▶ Action item: In the earnings call transcript, why does the Bank of America analyst ask whether the agreement with Elliott requires any profitability margin threshold in 2022? Answer in one to three sentences.

C. Todd Nichols - Senior VP & Chief Commercial Officer
Comps, yes, absolutely, Paul. So probably the most recent comp is a good one to look at. Product launches over the pandemic are challenging in general as well, but the most recent launch (inaudible) would be a good one to look at overall. But we -- as we said -- as I said in my prepared remarks, we do believe that based upon the market dynamics right now that the launch will be gradual over time, but we think the market opportunity is just enormous. It's over a $3 billion market opportunity within the branded space. And we believe that LYBALVI is going to compete very well in the branded market conditions.
Sandra Coombs - Co-Head of IR
Rob, we have time for one more question, please.
Operator
That question will be coming from the line of Jason Gerberry with Bank of America.
Jason Matthew Gerberry - MD in US Equity Research
So first one is just curious, does the agreement with Elliott required you guys to hit any profitability margin threshold in 2022. I asked just because I'm looking at consensus, which has OpEx growing pretty negligibly, and it's a new product launch year for you guys. So just sort of curious if you can comment directionally I'm not asking for guidance, but just how you guys -- how we should be thinking about that? And then on IL-2, maybe a question for Rich. What incrementally do we need to learn about subcu format from here to get to that derisking threshold that you've talked about in the past that would facilitate partnership discussions? And does it maybe entail accruing more clinical data to mirror or replicate what we see with IV?
Iain Michael Brown - Senior VP & CFO
Maybe I'll take the first part of that question, Jason. So there are no profitability targets agreed with Elliott for the 2022 time frame. We are obviously committed to the profitability targets in '23 and '24, and we'll be managing the business in order to be able to hit those targets.

▶ Material supplied:
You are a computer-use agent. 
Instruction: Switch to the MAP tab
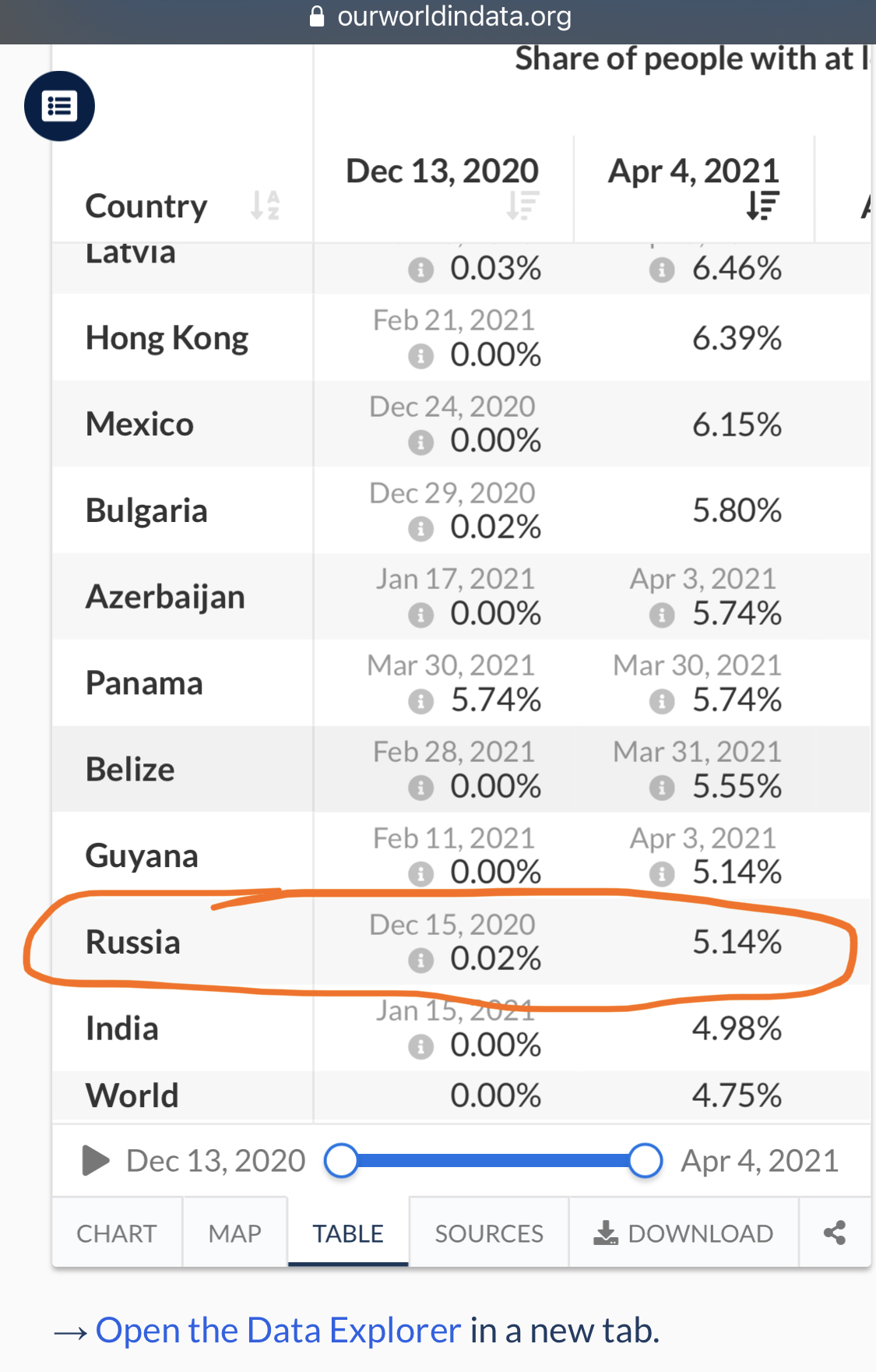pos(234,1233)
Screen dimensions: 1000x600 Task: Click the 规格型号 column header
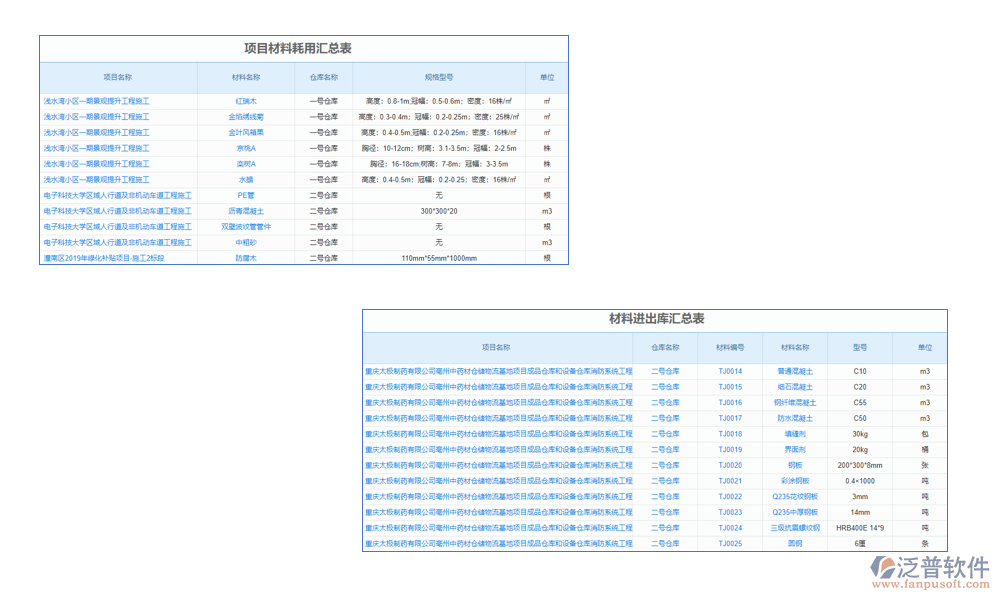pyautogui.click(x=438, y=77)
...
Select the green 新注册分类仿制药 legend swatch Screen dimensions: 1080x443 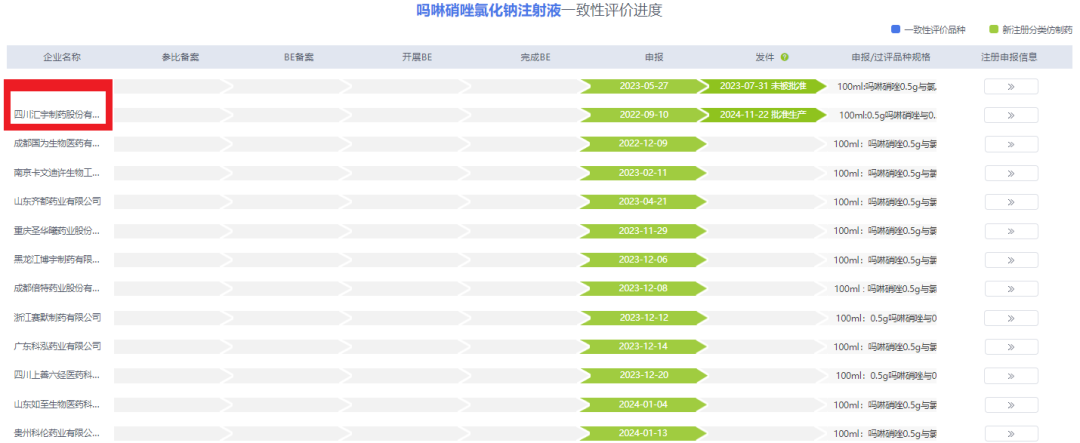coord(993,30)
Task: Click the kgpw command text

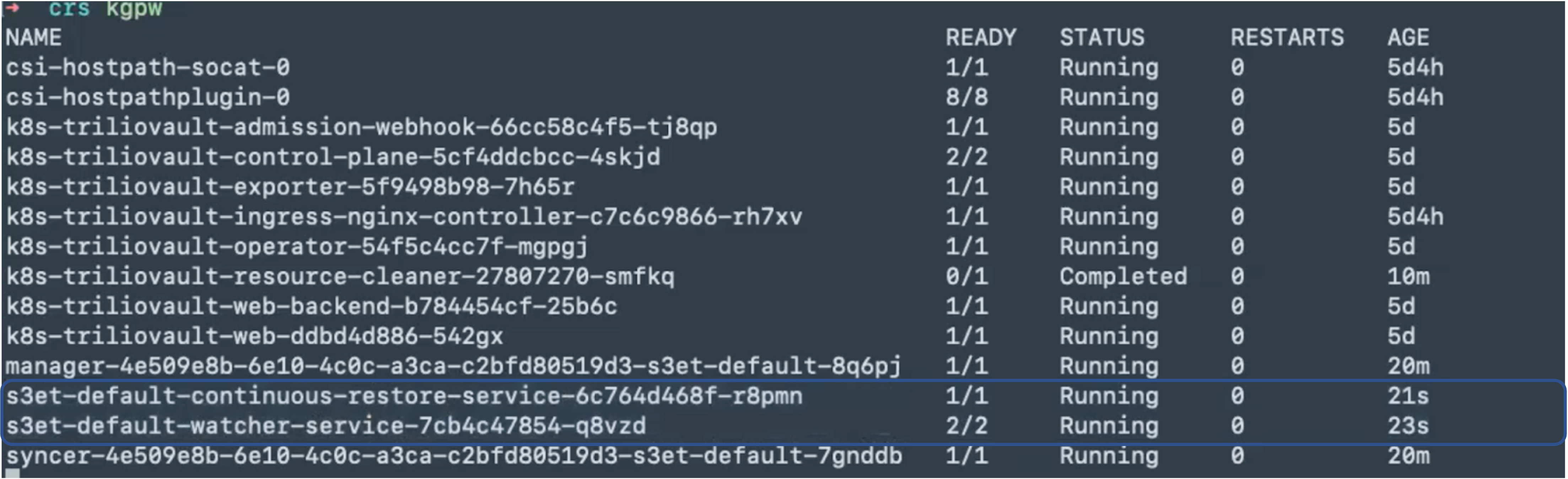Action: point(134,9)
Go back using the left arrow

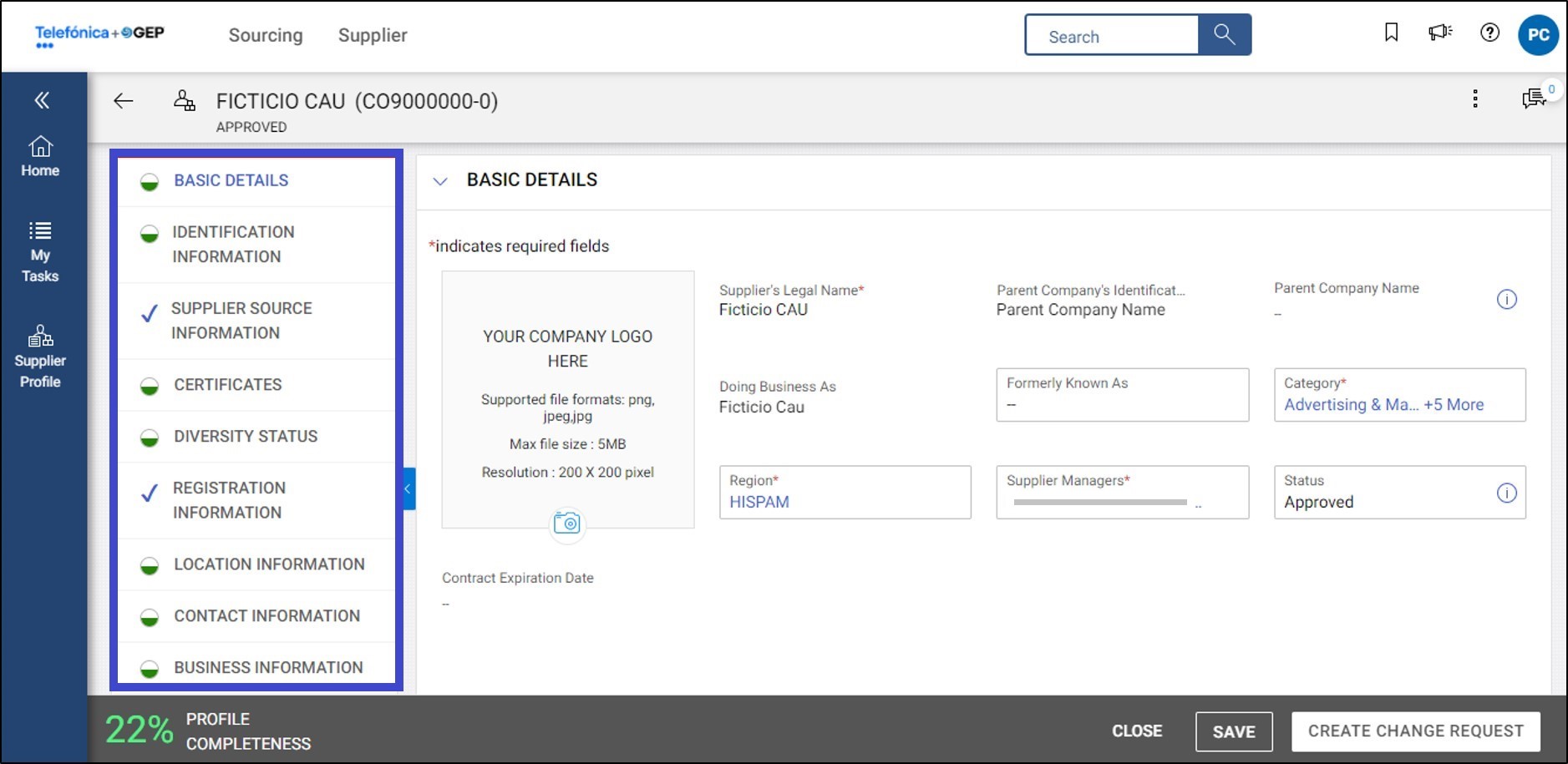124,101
* * *
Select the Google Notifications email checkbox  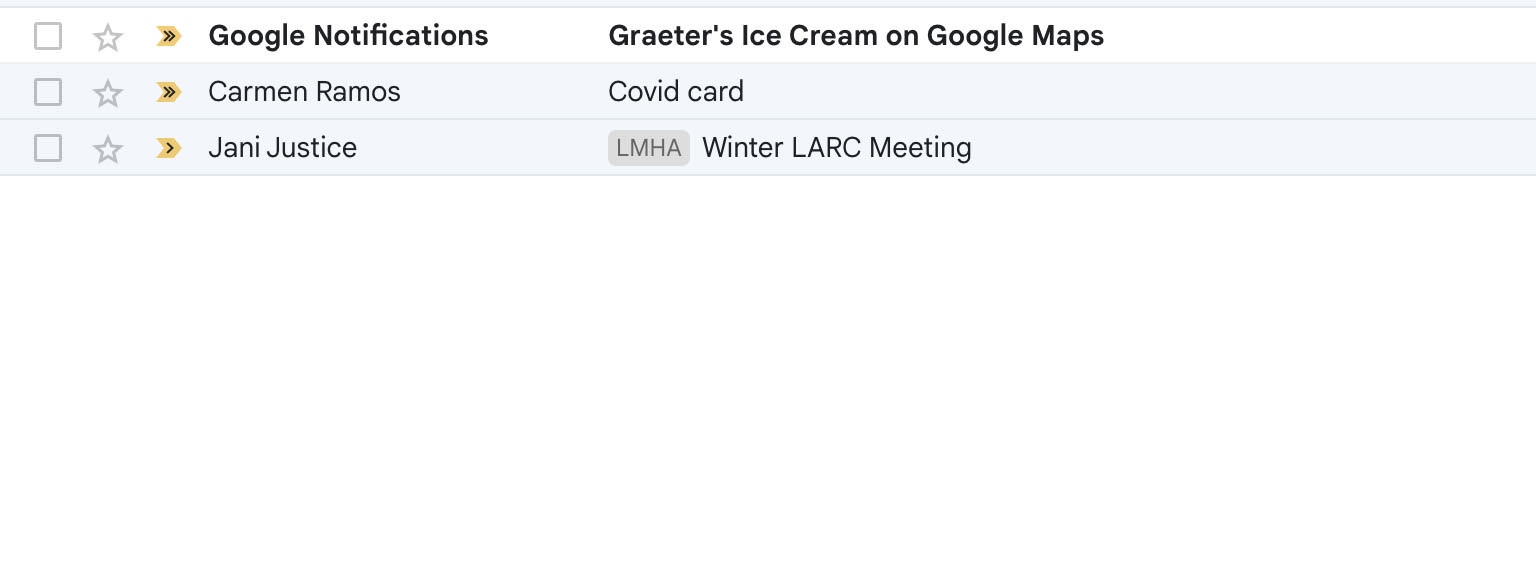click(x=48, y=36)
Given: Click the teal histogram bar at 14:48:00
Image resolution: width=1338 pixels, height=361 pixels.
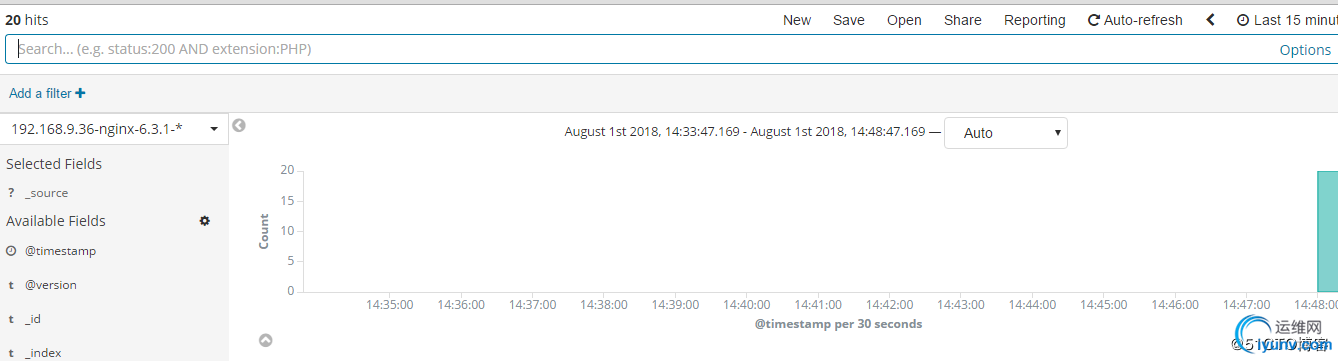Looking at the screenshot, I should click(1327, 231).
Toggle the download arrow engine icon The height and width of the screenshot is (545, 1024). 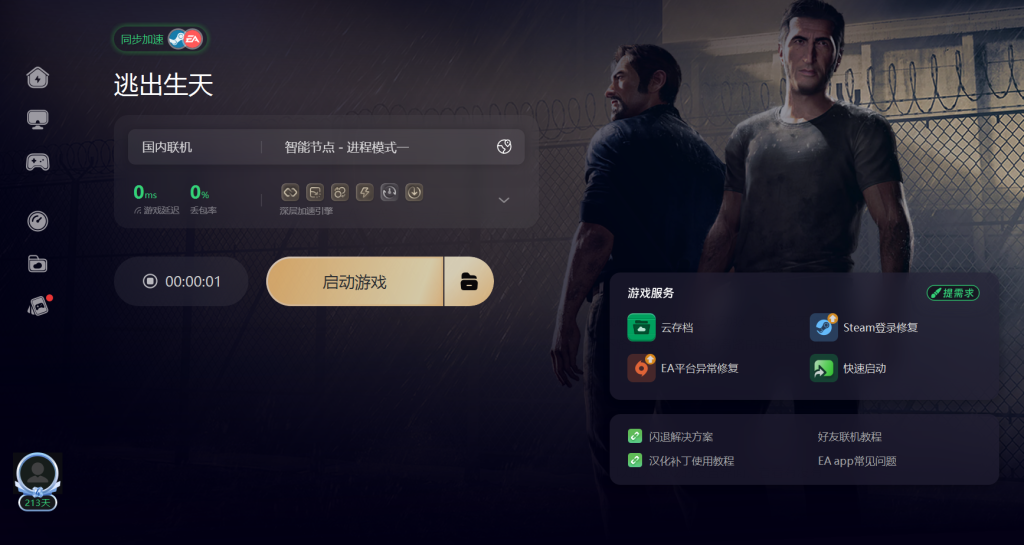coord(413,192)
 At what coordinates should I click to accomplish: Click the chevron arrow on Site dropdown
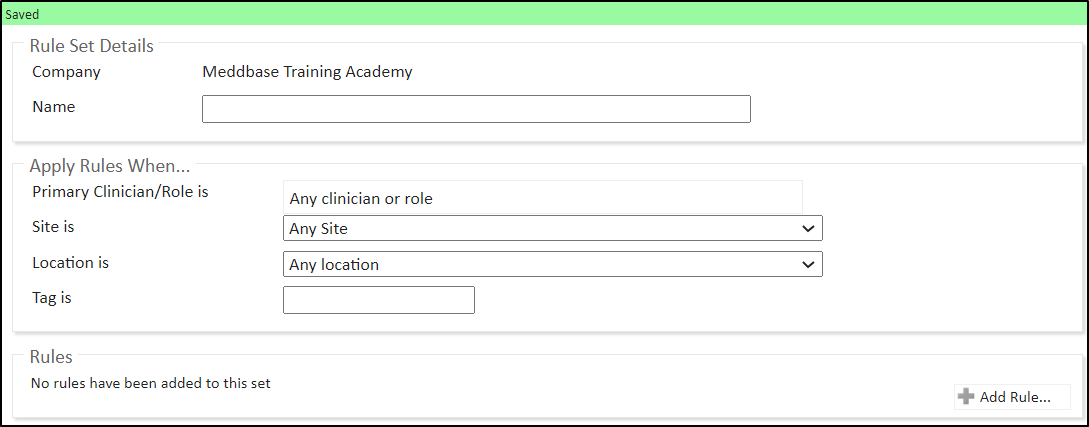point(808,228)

▶ Task result: He asks because consensus estimates show operating expenses growing only negligibly, even though 2022 is a new product launch year for the company.